Looking at the Bordeaux of today, it is difficult to imagine that around 300 BC a Gallic Tribal chieftain called Burdial decided to establish a settlement on this spot. The new name of this obscure warrior lived on, in somewhat adulterated for, as “Bordeaux”.

Bordeaux wine production seems to have begun sometime after 43 AD, during the Roman occupation of Gaul, when the Romans established vineyards to cultivate wine for the soldiers. However, it is only in 71 AD that Pliny the Elder recorded the first real evidence of vineyards in Bordeaux.The area's location along the Gironde estuary provided an ideal trade route with the British Isles.
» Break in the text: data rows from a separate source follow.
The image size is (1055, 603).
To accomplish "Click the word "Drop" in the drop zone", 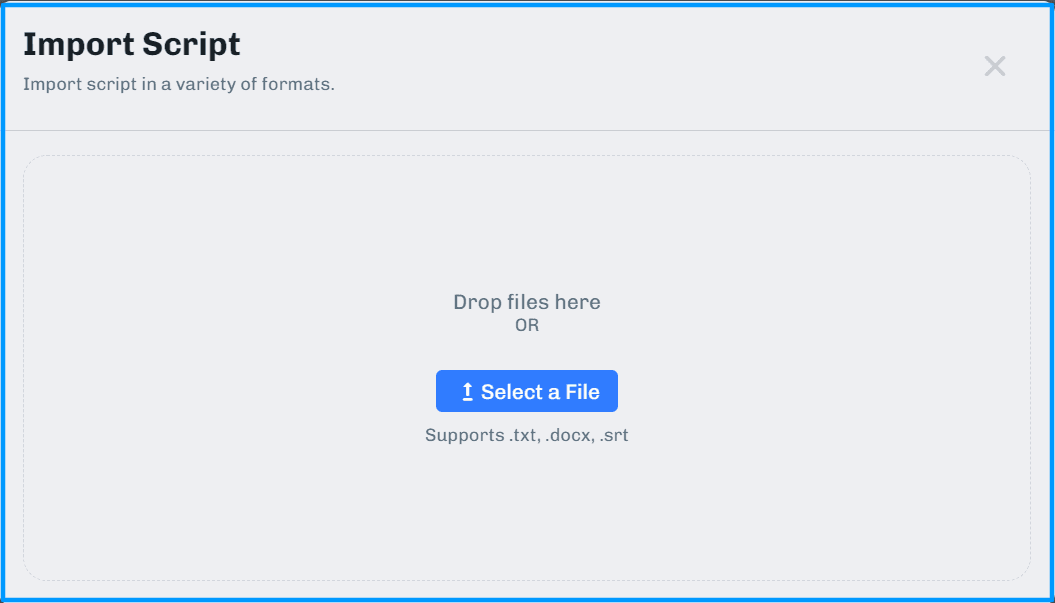I will (x=477, y=302).
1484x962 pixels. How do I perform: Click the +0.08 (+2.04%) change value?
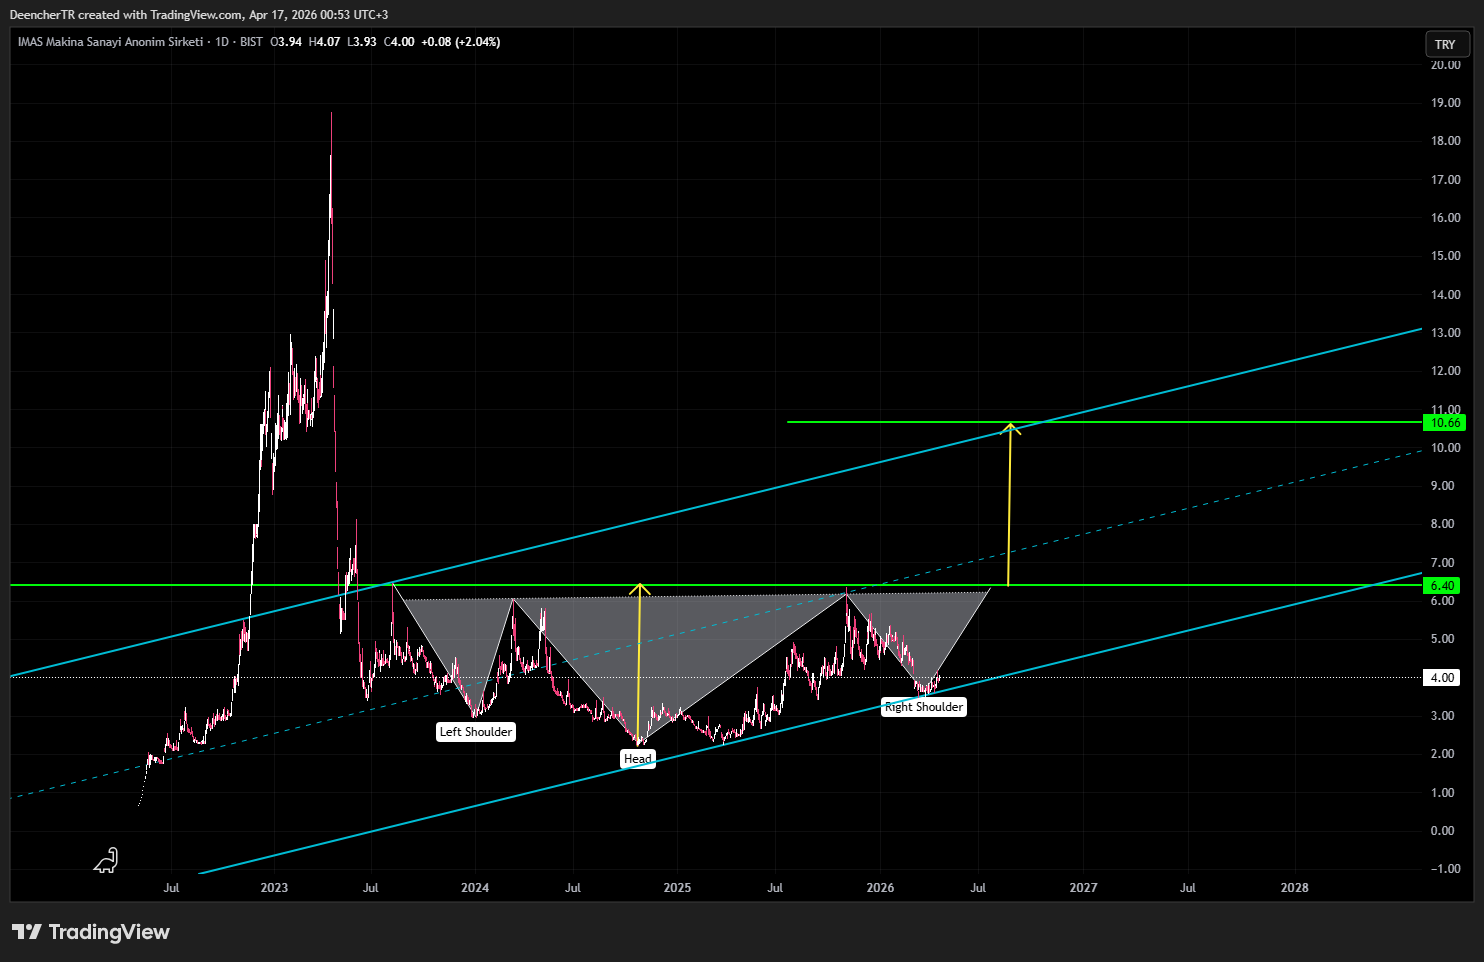[x=461, y=42]
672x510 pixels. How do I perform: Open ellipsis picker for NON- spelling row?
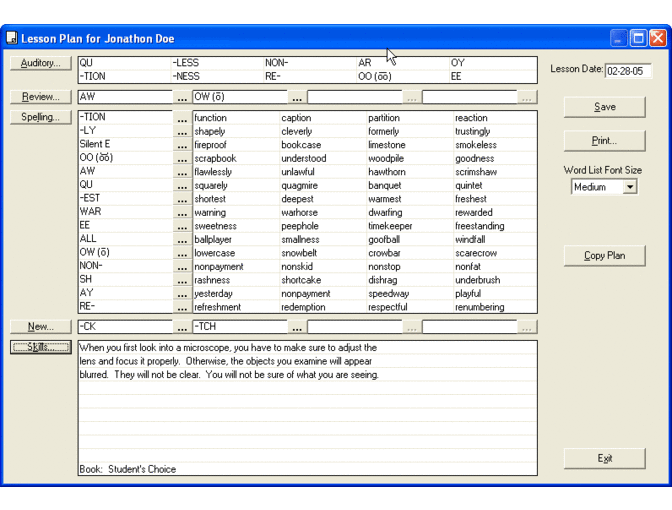(x=182, y=267)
Wine historian, Roger Dion, has theorized that the first vine cuttings that the Romans brought to Bordeaux originated in the Rioja region of Spain. The early budding of the Bordeaux wine industry suffered a number of disruptions following the fall of Rome. Seens many tribes and nations have tried to occupy, the city and the land, including the Visigoths, the Arabs and the Normans, but none with as much success as the English. When, in 1152, Henry Plantagenet married Eleanor, duchess of Aquitaine, he acquired the whole of southwest France. In 1154 he became king of England, and his French possessions continued to belong to the English crown until 1453 when the English were expelled from France. During that period Bordeaux wine was very popular in England, where it was known as claret. Even then, the quality was closely protected – anyone found stealing grapes lost an ear, as did anyone interfering with the wine or making sub-standard casks.